WHAT TO WORK ON | Wherever "Given" shows up in the records below, copy the whole line.

RECORDS FOR THE EXERCISE |
'''

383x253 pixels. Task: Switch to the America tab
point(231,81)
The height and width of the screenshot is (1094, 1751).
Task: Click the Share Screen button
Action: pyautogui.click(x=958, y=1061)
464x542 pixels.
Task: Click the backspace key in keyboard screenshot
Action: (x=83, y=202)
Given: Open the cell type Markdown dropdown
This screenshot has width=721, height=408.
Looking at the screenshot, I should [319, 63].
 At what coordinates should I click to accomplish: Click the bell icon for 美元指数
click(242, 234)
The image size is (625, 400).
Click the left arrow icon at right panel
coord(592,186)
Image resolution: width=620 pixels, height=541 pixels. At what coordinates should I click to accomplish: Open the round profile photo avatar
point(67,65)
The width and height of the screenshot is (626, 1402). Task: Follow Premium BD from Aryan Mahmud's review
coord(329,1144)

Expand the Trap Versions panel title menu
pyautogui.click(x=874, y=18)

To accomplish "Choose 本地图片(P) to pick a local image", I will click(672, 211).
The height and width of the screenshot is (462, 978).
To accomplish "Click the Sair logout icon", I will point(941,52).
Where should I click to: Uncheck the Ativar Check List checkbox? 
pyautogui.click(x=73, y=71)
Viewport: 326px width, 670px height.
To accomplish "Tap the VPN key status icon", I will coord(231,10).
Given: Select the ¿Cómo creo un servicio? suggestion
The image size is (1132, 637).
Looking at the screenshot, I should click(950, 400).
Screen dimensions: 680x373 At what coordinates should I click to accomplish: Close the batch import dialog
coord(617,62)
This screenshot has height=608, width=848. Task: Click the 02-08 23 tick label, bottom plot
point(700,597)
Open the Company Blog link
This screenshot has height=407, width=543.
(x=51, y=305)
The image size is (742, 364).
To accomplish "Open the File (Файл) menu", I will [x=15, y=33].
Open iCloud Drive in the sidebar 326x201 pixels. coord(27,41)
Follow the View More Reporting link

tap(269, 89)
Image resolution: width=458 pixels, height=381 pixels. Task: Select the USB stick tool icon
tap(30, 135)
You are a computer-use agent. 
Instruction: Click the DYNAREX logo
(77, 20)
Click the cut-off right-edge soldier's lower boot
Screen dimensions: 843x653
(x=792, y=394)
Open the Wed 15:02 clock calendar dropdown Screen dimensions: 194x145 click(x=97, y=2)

'''

FINAL ANSWER |
Given: Open the cell type Markdown dropdown
Given: Select the ¿Cómo creo un servicio? suggestion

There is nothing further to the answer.